## What this task involves
Output the following data exactly.

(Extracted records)
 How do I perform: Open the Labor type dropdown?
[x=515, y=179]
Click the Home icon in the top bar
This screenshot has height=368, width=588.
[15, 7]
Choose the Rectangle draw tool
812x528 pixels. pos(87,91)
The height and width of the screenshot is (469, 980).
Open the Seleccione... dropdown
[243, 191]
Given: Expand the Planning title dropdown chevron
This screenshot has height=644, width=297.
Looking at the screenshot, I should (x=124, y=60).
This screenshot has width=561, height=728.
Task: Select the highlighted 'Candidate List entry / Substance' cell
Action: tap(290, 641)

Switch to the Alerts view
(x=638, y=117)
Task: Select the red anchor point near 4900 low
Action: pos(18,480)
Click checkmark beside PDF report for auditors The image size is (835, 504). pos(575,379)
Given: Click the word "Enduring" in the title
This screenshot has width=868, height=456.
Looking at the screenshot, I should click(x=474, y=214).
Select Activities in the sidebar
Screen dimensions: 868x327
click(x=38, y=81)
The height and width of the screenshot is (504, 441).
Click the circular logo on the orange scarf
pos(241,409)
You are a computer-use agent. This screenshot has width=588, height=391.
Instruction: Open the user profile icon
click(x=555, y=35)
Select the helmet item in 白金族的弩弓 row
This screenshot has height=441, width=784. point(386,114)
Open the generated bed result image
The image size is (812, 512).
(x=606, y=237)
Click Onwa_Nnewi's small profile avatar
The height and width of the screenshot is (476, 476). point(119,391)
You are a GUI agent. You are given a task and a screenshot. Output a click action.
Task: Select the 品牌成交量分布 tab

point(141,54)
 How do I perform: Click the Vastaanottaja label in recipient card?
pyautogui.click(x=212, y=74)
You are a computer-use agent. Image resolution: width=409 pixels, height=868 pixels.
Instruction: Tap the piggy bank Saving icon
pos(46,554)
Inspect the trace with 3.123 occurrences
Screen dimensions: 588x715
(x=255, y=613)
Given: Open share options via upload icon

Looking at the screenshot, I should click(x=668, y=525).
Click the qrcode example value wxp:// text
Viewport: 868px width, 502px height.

## Task answer
 How do I perform: Open the Labor type dropdown?
[x=515, y=179]
Click the Home icon in the top bar
This screenshot has height=368, width=588.
[15, 7]
Choose the Rectangle draw tool
812x528 pixels. pos(87,91)
The height and width of the screenshot is (469, 980).
Open the Seleccione... dropdown
[243, 191]
Given: Expand the Planning title dropdown chevron
This screenshot has height=644, width=297.
Looking at the screenshot, I should (x=124, y=60).
This screenshot has width=561, height=728.
Task: Select the highlighted 'Candidate List entry / Substance' cell
Action: tap(290, 641)

Switch to the Alerts view
(x=638, y=117)
Task: Select the red anchor point near 4900 low
Action: pos(18,480)
Click checkmark beside PDF report for auditors The image size is (835, 504). pos(575,379)
Given: Click the word "Enduring" in the title
This screenshot has width=868, height=456.
Looking at the screenshot, I should click(x=474, y=214).
Select Activities in the sidebar
Screen dimensions: 868x327
click(x=38, y=81)
The height and width of the screenshot is (504, 441).
Click the circular logo on the orange scarf
pos(241,409)
You are a computer-use agent. This screenshot has width=588, height=391.
Instruction: Open the user profile icon
click(x=555, y=35)
Select the helmet item in 白金族的弩弓 row
This screenshot has height=441, width=784. point(386,114)
Open the generated bed result image
The image size is (812, 512).
(x=606, y=237)
Click Onwa_Nnewi's small profile avatar
The height and width of the screenshot is (476, 476). point(119,391)
You are a GUI agent. You are given a task and a screenshot. Output a click action.
Task: Select the 品牌成交量分布 tab

point(141,54)
 How do I perform: Click the Vastaanottaja label in recipient card?
pyautogui.click(x=212, y=74)
You are a computer-use agent. Image resolution: width=409 pixels, height=868 pixels.
Instruction: Tap the piggy bank Saving icon
pos(46,554)
Inspect the trace with 3.123 occurrences
Screen dimensions: 588x715
(x=255, y=613)
Given: Open share options via upload icon

Looking at the screenshot, I should click(x=668, y=525).
Click the qrcode example value wxp:// text
Viewport: 868px width, 502px height.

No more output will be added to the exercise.